──────── Available data ────────
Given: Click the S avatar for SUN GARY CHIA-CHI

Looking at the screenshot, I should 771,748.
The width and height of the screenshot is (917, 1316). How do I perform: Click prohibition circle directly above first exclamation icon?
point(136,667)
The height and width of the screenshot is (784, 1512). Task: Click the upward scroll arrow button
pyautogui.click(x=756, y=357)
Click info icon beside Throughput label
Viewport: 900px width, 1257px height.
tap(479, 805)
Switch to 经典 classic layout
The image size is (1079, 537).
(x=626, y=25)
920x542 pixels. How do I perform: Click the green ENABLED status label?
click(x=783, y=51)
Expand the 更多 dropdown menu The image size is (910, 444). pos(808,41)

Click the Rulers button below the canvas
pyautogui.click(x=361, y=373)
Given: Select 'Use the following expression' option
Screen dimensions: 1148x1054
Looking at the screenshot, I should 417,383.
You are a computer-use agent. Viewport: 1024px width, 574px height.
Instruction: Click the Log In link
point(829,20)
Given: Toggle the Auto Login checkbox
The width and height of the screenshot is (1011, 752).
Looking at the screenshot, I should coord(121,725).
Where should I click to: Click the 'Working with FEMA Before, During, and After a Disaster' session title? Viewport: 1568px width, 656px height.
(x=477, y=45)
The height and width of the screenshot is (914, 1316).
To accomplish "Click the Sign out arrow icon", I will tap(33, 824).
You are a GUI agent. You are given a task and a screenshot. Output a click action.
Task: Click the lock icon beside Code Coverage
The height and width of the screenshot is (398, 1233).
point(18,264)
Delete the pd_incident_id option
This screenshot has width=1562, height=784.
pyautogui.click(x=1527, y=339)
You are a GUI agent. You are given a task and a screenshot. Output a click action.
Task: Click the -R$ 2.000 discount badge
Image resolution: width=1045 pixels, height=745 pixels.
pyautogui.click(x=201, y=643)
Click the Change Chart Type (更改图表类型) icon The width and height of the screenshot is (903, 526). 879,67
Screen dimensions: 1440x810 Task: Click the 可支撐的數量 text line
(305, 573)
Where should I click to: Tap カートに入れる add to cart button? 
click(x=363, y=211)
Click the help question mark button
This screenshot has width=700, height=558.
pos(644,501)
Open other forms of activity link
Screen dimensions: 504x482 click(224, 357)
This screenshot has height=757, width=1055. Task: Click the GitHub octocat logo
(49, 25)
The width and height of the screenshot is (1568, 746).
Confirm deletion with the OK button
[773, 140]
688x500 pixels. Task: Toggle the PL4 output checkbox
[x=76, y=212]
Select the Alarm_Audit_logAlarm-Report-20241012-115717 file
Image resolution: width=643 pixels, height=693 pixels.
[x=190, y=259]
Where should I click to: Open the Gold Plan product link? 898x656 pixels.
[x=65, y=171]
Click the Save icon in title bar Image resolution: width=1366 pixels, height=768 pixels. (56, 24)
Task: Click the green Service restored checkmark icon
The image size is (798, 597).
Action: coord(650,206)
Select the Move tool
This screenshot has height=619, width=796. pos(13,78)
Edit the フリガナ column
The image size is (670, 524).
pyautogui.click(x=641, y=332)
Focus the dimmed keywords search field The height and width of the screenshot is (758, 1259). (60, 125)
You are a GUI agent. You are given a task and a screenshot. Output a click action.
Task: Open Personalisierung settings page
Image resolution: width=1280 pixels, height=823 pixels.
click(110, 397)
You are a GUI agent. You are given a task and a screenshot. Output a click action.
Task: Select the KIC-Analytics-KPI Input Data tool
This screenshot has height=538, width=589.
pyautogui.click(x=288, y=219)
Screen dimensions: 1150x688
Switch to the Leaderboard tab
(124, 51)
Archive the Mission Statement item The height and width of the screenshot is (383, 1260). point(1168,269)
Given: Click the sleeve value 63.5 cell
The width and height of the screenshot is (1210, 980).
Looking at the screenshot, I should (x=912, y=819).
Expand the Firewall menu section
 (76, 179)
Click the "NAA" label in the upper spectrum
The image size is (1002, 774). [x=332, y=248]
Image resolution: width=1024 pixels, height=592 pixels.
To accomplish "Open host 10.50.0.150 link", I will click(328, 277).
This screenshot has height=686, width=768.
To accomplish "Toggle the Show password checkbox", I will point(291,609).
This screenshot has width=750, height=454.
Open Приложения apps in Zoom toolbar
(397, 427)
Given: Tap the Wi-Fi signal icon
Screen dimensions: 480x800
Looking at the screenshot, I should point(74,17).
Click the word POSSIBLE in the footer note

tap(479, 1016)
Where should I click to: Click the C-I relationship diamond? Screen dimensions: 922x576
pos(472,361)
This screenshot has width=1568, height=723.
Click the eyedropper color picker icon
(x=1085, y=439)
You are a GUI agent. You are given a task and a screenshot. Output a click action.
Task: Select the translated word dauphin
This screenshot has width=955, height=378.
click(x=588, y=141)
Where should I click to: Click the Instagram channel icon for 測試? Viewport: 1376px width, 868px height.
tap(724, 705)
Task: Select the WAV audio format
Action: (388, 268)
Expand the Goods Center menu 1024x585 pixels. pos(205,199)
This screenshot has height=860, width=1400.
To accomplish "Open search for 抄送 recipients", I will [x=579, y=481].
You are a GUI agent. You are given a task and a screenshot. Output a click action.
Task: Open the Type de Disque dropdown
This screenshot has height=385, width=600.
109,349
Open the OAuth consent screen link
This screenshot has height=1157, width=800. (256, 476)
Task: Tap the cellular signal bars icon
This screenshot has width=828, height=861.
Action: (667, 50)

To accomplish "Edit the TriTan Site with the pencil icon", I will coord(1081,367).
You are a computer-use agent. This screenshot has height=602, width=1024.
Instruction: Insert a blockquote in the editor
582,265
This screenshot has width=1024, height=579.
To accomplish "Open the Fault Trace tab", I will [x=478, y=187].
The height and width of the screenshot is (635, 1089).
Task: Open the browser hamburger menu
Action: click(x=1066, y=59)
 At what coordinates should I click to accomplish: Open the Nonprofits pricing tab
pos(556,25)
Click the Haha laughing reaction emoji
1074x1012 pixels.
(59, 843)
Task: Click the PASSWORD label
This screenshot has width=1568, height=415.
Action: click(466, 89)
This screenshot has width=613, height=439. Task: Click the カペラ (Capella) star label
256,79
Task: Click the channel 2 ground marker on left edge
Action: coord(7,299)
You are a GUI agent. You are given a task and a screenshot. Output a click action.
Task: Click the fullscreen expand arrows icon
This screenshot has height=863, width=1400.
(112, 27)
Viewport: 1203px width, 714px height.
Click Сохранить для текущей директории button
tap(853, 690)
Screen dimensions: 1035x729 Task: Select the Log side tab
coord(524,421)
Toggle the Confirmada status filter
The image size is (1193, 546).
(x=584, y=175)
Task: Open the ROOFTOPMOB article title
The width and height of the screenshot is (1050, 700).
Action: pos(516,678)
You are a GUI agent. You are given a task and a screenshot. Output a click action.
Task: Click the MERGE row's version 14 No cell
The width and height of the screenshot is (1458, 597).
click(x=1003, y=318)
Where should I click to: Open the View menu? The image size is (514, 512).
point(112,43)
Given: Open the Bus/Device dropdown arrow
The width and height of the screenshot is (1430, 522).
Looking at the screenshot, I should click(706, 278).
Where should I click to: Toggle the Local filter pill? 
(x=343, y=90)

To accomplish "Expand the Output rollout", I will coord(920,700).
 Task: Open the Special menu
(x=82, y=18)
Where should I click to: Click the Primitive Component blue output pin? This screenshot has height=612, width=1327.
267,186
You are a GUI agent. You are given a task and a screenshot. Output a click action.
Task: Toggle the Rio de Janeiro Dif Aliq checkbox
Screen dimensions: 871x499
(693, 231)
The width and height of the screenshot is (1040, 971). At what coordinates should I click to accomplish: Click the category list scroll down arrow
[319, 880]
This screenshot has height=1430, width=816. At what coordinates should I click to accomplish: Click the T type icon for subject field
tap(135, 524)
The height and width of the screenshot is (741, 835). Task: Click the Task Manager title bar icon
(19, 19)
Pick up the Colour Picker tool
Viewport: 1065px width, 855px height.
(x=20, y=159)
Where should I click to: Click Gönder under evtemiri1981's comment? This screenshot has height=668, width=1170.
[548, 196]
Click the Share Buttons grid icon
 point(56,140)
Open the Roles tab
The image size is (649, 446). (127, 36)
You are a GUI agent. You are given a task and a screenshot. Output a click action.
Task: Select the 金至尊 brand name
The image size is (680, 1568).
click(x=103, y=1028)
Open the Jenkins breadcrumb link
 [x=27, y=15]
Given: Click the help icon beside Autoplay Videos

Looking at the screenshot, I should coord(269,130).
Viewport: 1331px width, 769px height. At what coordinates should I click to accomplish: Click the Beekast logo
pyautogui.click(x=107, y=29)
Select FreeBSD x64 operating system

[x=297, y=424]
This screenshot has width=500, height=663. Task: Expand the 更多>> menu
────────
▸ What needs to be done
Wherever the word "option" appears in the listing above, copy that line.

▸ Reply
Given: Select 'Use the following expression' option
Delete the pd_incident_id option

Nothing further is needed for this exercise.